Natürlich lebt diese Sorte Ausländerfeindlichkeit nach wie vor fort. Studien wie die der Universität Leipzig aus dem vergangenen Herbst zeigen: Entsprechende Einstellungen werden immer öfter vertreten - wenn Sie danach fragen. In der Öffentlichkeit allerdings können sich zumal die gebildeteren, ganz normalen Ausländerfeinde eines unauffälligeren und gesellschaftlich völlig anerkannten "Integrationsdiskurses" bedienen: Hier hat der Ausländerhass einen sogar ministeriell genehmigten Unterschlupf gefunden.

Man sollte das Wort "Integration" wirklich nur noch mit Anführungszeichen verwenden. Denn es ist zum einen keine offene Debatte, sondern ein Konflikt, eher schon: ein Ausgrenzungsprozess, für den sich eine feste diskursive Form etabliert hat. Und zum anderen, weil das Wort "Integration" inzwischen mit derart vielen Vor-Urteilen und Unterstellungen behaftet ist, dass es mehr eine bestimmte Position in dieser "Debatte" bezeichnet als ihren neutralen Gegenstand.
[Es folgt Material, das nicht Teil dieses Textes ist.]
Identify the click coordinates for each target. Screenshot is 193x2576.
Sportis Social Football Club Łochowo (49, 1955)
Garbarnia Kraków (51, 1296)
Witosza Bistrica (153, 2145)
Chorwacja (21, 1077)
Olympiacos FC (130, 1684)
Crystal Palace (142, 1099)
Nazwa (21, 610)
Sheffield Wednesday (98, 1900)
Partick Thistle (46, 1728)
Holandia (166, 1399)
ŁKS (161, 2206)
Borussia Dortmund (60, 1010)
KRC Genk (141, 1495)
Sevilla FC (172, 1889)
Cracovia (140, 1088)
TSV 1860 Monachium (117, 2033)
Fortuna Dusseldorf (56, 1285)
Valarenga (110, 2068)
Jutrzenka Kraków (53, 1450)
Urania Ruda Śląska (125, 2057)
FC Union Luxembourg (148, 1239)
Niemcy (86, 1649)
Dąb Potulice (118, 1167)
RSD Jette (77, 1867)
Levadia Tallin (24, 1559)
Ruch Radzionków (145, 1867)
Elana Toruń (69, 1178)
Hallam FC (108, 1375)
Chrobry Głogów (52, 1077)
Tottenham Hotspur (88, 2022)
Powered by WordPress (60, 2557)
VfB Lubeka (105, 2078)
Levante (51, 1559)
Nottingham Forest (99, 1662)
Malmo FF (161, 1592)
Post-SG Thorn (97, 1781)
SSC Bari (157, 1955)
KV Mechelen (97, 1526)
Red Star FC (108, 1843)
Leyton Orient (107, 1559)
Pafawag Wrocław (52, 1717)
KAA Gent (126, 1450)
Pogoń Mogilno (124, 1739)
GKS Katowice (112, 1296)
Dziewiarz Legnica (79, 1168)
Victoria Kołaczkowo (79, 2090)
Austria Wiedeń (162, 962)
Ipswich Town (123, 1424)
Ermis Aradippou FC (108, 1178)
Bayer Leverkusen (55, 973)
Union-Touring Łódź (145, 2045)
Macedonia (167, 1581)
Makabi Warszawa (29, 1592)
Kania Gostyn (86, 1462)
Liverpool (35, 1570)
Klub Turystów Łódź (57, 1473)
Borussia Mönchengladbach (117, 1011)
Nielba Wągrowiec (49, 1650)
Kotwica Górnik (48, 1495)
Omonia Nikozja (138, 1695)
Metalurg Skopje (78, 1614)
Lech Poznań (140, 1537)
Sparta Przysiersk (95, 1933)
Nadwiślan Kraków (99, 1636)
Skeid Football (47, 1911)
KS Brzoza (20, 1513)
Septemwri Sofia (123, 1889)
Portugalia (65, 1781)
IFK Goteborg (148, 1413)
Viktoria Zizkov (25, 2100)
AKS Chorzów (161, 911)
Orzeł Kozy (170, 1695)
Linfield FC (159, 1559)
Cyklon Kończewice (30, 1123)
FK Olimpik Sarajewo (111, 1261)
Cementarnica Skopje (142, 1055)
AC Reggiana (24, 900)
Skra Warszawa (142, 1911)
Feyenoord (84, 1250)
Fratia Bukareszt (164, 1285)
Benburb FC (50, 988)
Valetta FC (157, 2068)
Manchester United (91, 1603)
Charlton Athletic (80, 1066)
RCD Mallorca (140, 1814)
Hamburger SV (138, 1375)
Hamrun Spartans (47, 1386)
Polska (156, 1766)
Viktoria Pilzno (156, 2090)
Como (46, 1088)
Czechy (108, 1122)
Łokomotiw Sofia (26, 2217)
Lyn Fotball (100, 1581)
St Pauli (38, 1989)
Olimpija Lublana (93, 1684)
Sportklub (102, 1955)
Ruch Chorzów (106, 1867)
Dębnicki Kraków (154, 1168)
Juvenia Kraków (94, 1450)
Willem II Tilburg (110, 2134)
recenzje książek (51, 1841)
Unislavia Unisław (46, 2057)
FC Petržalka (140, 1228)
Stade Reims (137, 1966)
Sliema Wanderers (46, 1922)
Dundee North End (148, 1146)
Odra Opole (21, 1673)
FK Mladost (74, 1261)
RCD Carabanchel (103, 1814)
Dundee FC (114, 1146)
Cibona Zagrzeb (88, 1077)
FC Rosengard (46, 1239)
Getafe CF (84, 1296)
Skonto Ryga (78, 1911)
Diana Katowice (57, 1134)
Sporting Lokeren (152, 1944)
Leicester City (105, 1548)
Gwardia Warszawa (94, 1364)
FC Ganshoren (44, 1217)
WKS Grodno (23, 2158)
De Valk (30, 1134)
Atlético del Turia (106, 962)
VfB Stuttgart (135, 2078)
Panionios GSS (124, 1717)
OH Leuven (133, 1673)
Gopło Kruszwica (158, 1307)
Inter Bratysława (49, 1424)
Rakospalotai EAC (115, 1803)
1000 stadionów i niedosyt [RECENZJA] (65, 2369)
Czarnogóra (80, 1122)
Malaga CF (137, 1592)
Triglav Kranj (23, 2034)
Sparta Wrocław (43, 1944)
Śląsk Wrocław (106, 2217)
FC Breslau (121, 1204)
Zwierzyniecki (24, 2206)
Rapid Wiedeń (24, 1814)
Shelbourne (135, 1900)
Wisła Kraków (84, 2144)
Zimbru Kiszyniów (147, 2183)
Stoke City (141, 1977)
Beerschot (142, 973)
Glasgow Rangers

Dazu gehört bereits die Annahme, Ziel einer jeden Migration müsse von vornherein "Integration" sein - was im Falle der bundesdeutschen "Gastarbeiter" doch bereits durch den Begriff ad absurdum geführt wird. Zweitens die implizite Unterstellung, Integration bedeute die möglichst unauffällige Eingliederung der Zugezogenen - das Modell China Town und Little Italy ist nur im Urlaub, nicht aber im heimischen Berlin oder Köln attraktiv. Drittens wird "Integration" fast durchgehend als gescheitert gesehen: Nun gebe es eben "Parallelgesellschaften", Jugendgangs, radebrechende Migrantenmamis und dergleichen. Viertens wird dieses Scheitern nach der obligatorischen Selbstanklage "Wir multikulturellen Deutschen waren viel zu lange gutmütig" (wann eigentlich?) den Arbeitsmigranten und deren Kindern wie Enkeln vorgeworfen.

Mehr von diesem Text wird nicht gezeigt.